In 1995, Hughes and British Aerospace collaborated on the "P3I ASRAAM", a version of ASRAAM as a candidate for the AIM-9X program. The P3I would have been very much like the AIM-132, but with the addition of thrust vectoring to provide increased agility and to carry a larger warhead to meet the requirements expressed by the AIM-9X program.[dubious ] The ultimate winner was the Hughes submission using the same seeker but with the rocket motor, fuze and warhead of the AIM-9M. The latter was a US Air Force stipulation to ease the logistics burden and save money by reusing as much as possible of the existing AIM-9 Sidewinder, of which 20,000 remained in the US inventory.
At the DSEi conference in September 2007 it was announced the UK MoD was funding a study by MBDA to investigate a replacement for the Rapier and Sea Wolf missiles. The Common Anti-Air Modular Missile (CAMM) would share components with ASRAAM. Common components include the very low signature rocket motor from Roxel, the warhead and proximity fuze from Thales. The Common Data Link (CDL) is the small "black box" that sits on top of the mast, especially clear in pictures of FLAADS(L) although it doesn't necessarily have to use the two-way data link to the launch vehicle, so, it could take mid-course corrections from any number of suitably equipped land or air platforms and then switch to active homing when it gets close enough. The original launch platform could have even moved by the time the missile hits.
In 2014, India's defence ministry signed a £250m ($428m) contract with MBDA to equip its Sepecat/Hindustan Aeronautics Jaguar strike aircraft with the company's ASRAAM short range air-to-air missile. MBDA's offering overcame competition from competitors including Rafael's Python-5 missile, emerging as the winner in 2012. This built on an existing 2012 order for 493 MICA missiles to replace Matra S-530D and Magic II missiles as part of an Indian Air Force Mirage 2000 update.

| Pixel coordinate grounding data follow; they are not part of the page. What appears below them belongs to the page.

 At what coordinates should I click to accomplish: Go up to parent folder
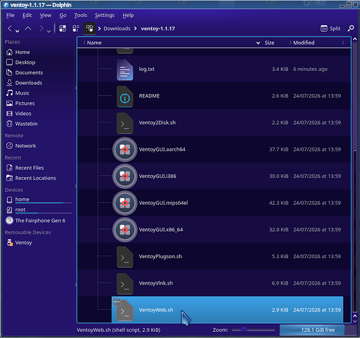pos(28,28)
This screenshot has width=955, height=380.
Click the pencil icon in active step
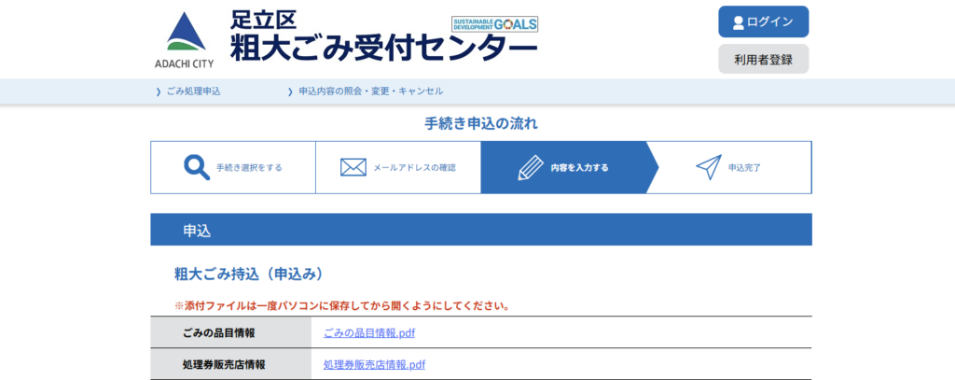530,167
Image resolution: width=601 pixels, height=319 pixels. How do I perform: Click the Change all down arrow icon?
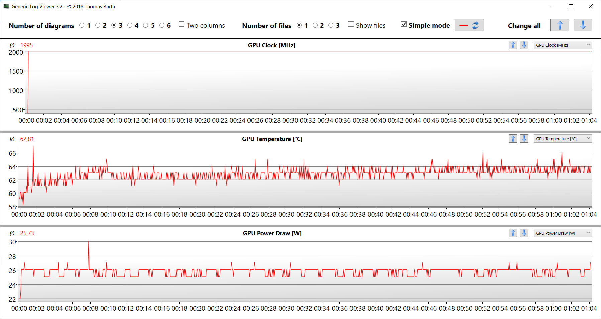(x=582, y=25)
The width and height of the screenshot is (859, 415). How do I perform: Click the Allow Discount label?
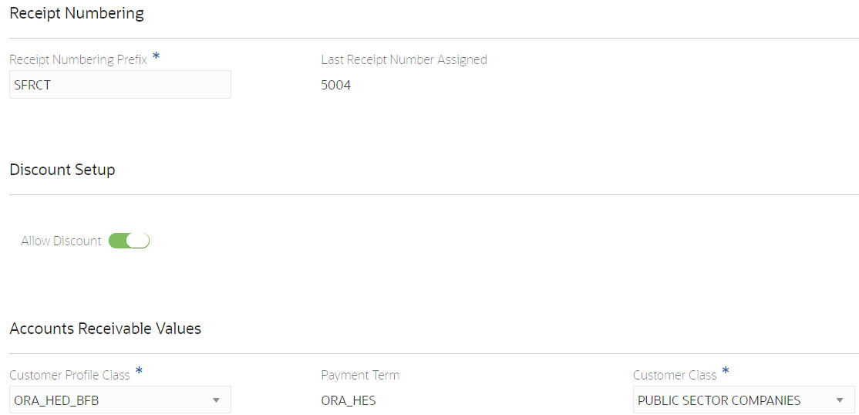pos(61,241)
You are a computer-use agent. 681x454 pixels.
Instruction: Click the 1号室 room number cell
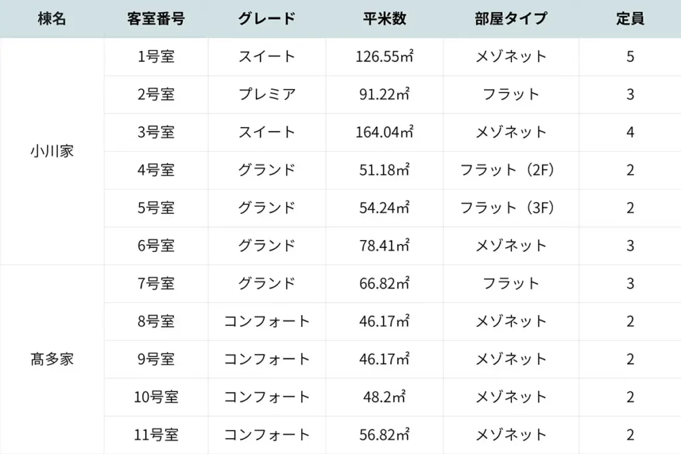[x=156, y=57]
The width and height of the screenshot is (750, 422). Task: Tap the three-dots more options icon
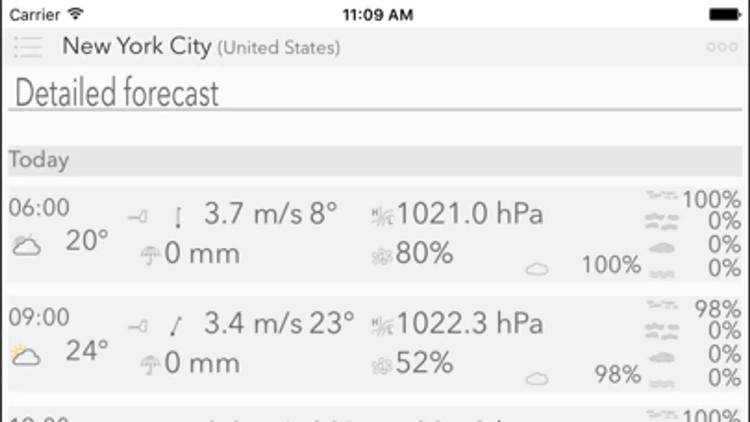(722, 47)
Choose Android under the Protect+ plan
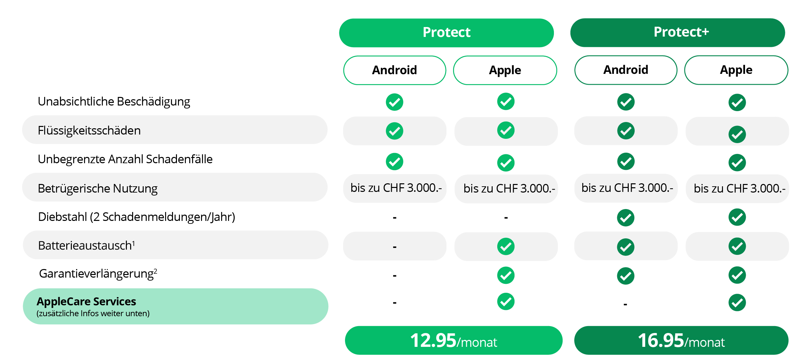The width and height of the screenshot is (806, 363). tap(626, 70)
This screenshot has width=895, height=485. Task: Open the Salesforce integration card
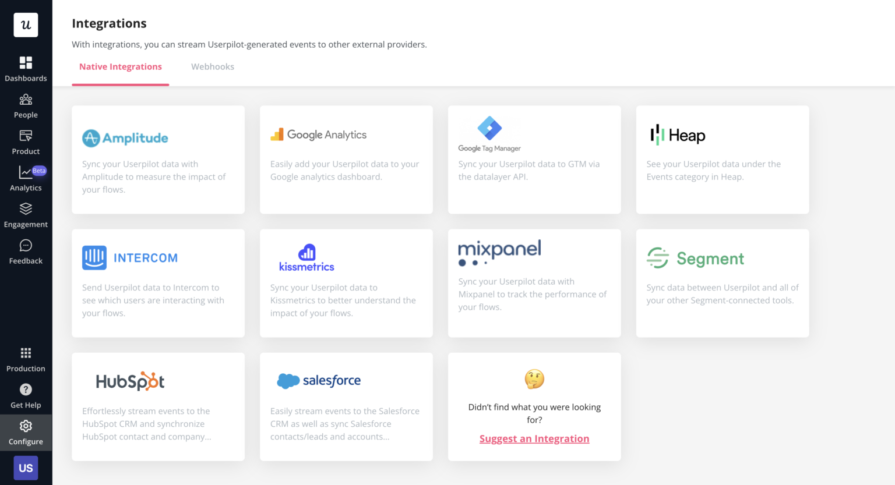[346, 406]
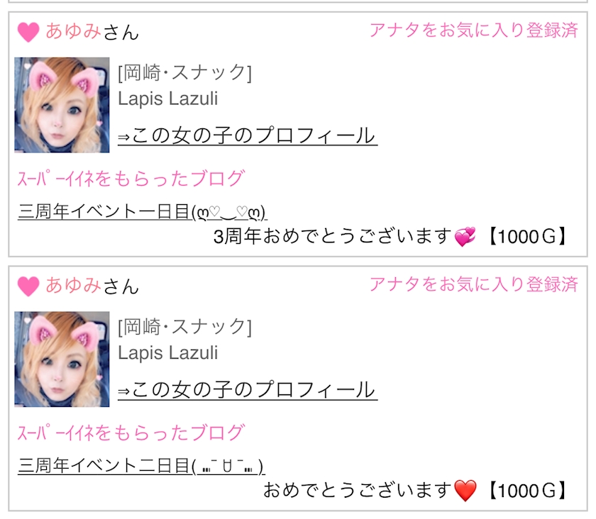
Task: Click アナタをお気に入り登録済 label in first card
Action: pyautogui.click(x=474, y=30)
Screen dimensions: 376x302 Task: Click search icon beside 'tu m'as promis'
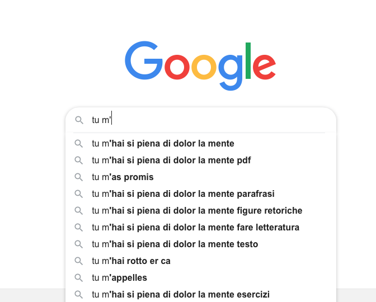click(x=78, y=177)
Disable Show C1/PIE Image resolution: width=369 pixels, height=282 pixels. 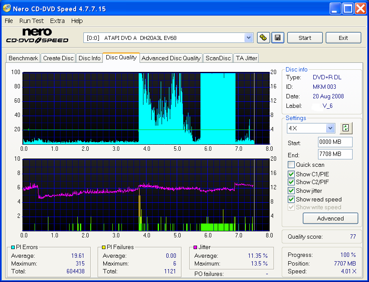(x=291, y=174)
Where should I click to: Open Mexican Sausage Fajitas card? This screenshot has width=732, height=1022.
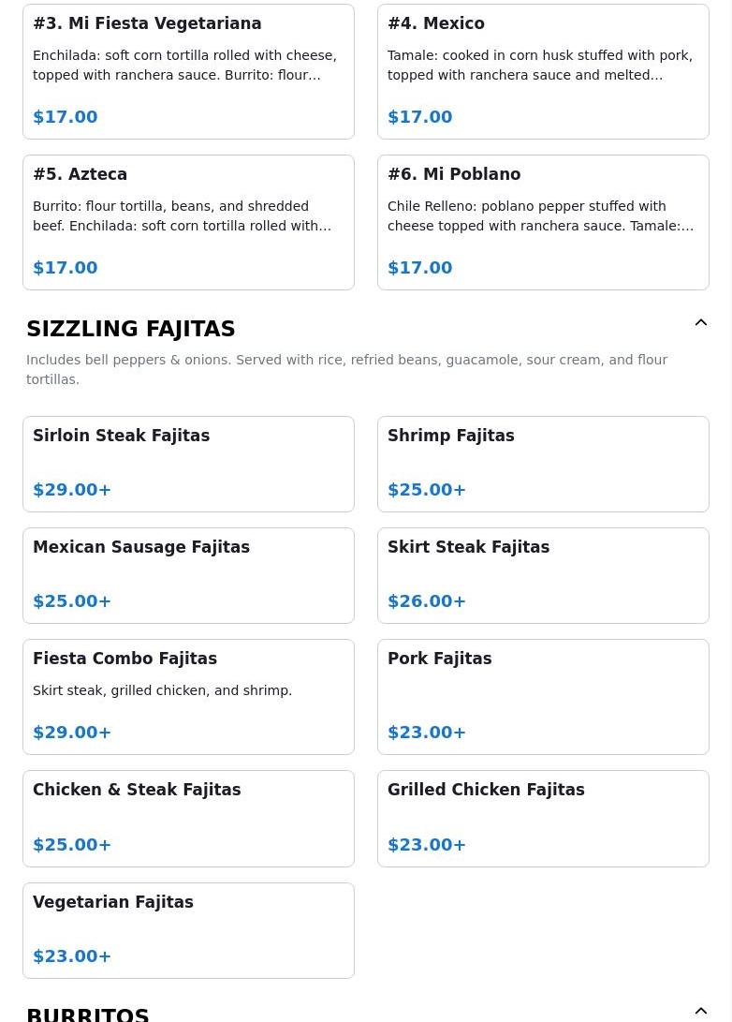point(188,575)
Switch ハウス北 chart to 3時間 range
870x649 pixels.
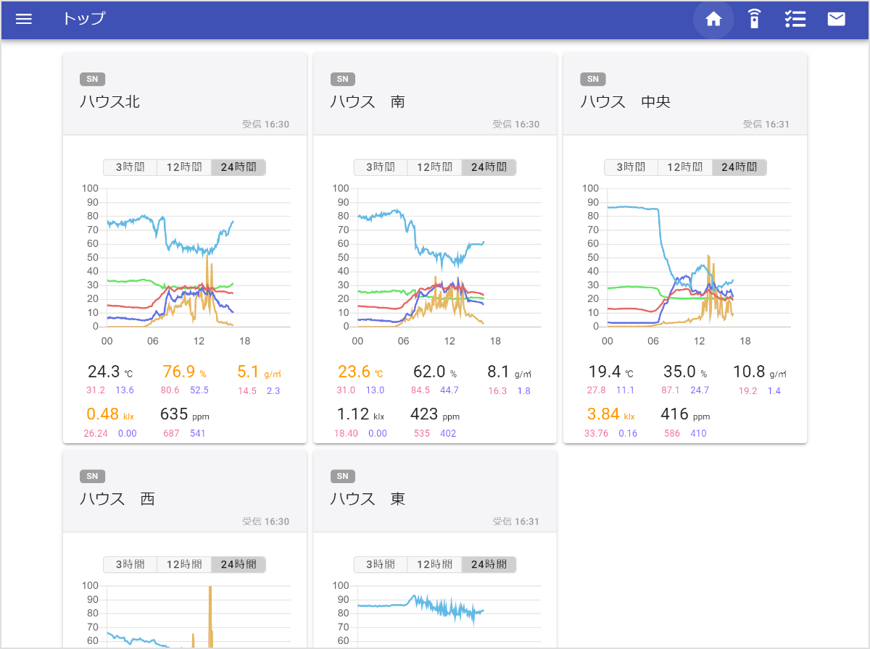point(131,167)
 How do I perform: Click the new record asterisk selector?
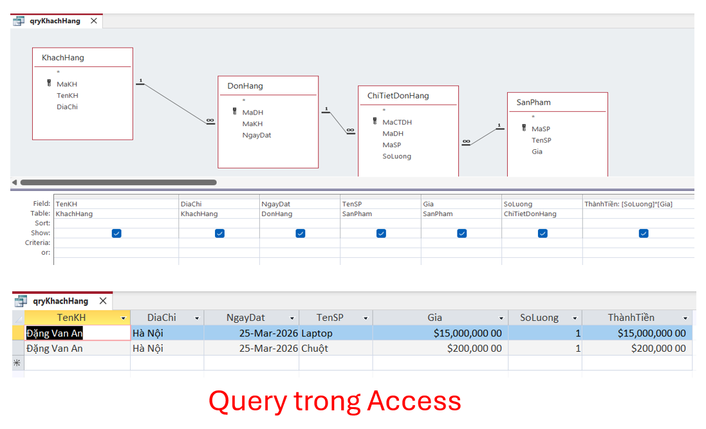coord(17,362)
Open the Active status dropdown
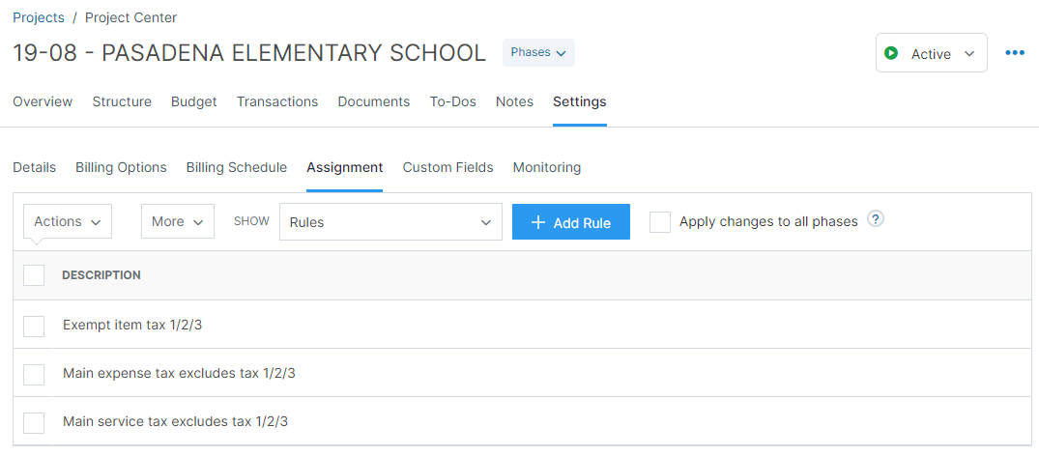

In September 2015, the UK's MOD signed a £300 million contract for a new and improved version of the ASRAAM that would leverage new technological developments, including those from the CAMM missile. This variant would replace the current one when it goes out of service in 2022. A further £184 million contract was awarded in August 2016 to provide additional stocks of the new ASRAAM for the UK's F-35B. This new variant will be operationally ready on the Eurofighter Typhoon in 2018 and on the UK's F-35Bs from 2022 onwards.
In February 2017, successful firing of ASRAAMs from F-35 Lightning IIs were conducted at Naval Air Station Patuxent River and Edwards Air Force Base in the USA. This represented the first time that a British-designed missile had been fired from an F-35 JSF and the first time any non-US missile had ever been fired from the aircraft.
As of 31 January 2019 the Indian Air Force is testing the compatibility of the ASRAAM weapons system with the Sukhoi Su-30MKI, and aims to make ASRAAM its standardised dogfighting missile across multiple aircraft types, including the Tejas. Final testing and operational clearance are to be achieved by the end of 2019.
ASRAAM Block 6 standard, developed under the ASRAAM Sustainment programme, is expected to enter service on the Typhoon in 2022, and the F-35 in 2024. It has new and updated sub-systems, built-in cooling and a new British-built seeker with more pixels. As it uses no US-made components, it could be exported without ITAR restrictions.